Впрочем, если читатели останутся недовольны моим рассказом, я отсылаю их к замечательной книге М. Гершензона “Декабрист Кривцов и его братья”, но я поведу речь о человеке, далеком от движения декабристов. Я приобрел Гершензона еще в молодые годы, примерно в ту пору, когда меня удивил этот пудель, несущий в зубах костыли. На моем экземпляре титул украшен надписью: “Акиму Львовичу Волынскому дружески от автора”.
Но это так – попутно. А с чего же начать?

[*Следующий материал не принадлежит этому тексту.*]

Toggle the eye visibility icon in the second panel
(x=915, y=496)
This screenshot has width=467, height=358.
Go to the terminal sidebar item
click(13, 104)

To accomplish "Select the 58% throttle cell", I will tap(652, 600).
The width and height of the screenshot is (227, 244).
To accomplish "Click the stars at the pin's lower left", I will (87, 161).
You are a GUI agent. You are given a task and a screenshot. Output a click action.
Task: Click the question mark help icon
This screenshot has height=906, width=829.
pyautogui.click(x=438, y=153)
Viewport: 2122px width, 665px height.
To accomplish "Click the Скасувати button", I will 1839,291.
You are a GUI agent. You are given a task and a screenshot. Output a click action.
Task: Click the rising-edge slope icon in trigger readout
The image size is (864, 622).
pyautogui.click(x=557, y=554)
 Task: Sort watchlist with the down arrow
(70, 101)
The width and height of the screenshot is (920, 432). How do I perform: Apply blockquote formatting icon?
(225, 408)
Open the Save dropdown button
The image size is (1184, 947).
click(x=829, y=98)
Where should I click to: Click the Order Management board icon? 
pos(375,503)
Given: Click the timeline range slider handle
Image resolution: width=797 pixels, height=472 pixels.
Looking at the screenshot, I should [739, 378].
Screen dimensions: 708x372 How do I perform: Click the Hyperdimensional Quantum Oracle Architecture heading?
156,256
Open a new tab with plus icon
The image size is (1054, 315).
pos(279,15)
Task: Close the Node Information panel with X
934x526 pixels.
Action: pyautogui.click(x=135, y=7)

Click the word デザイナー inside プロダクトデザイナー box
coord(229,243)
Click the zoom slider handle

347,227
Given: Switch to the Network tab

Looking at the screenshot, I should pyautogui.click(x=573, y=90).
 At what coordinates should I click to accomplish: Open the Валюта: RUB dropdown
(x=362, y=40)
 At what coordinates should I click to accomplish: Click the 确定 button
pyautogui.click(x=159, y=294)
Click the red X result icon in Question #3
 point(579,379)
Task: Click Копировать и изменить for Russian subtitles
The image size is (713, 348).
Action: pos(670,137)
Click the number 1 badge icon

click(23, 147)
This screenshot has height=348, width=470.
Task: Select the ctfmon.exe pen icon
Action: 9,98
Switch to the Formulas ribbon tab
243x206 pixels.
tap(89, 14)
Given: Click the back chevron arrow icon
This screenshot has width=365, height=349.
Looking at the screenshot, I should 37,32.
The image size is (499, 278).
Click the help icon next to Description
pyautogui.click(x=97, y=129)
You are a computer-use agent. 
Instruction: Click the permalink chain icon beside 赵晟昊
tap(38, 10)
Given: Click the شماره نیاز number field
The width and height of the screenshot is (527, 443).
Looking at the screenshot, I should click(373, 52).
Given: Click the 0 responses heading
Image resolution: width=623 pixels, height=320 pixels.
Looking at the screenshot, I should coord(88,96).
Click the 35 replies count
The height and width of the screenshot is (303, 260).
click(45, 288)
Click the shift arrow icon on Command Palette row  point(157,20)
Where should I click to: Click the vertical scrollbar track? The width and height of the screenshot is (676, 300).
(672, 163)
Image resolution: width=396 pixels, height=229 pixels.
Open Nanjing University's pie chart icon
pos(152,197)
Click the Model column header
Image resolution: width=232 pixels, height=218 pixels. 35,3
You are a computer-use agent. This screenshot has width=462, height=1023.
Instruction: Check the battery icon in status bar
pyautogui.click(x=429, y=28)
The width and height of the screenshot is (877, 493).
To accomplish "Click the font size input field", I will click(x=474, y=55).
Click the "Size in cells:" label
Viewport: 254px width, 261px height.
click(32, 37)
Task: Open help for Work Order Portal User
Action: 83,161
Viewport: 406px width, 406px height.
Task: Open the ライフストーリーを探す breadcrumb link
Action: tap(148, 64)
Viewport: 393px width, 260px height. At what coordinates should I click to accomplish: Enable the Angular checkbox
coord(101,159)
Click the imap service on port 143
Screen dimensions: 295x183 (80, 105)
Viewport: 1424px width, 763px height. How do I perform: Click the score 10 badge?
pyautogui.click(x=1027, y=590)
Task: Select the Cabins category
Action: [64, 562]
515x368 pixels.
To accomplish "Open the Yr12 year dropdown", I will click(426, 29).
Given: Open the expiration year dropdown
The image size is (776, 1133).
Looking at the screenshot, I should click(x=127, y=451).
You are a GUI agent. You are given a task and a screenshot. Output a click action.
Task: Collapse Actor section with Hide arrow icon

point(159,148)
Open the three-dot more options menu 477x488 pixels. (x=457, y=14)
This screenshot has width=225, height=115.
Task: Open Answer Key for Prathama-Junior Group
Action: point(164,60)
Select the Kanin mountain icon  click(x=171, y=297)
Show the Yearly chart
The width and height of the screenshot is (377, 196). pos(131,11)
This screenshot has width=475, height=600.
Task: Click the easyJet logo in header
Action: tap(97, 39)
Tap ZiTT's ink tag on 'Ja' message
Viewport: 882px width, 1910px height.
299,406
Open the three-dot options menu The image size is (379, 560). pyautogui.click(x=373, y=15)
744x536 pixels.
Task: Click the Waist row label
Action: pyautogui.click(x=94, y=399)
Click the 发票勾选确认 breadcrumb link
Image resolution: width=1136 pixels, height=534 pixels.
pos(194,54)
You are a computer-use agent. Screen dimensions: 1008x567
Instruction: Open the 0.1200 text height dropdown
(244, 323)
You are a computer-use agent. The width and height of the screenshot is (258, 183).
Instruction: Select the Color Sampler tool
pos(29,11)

Николай Кривцов, еще подпоручик, стал известен императору Александру I небывалым пристрастием к холоду. При морозе в 20 градусов он ходил налегке, зимою спал при открытых окнах, в его комнатах не было печек. Помимо этого, Кривцов обладал еще одной способностью – смело проникать в дома, где его не считали дорогим гостем. Так, однажды он – в мундире нараспашку – был замечен государем перед домом французского посла Коленкура, и царь, гулявший по набережной Невы, в удивлении навел на него лорнет. Полагая, что наказание за нарушение формы неизбежно, Кривцов явился в свой полк, доложив командиру, что государь лорнировал его слишком пристально, а за расстегнутый мундир командир посадил его на гауптвахту. Через день его вызвал цесаревич Константин, спрашивая – где он был вчера?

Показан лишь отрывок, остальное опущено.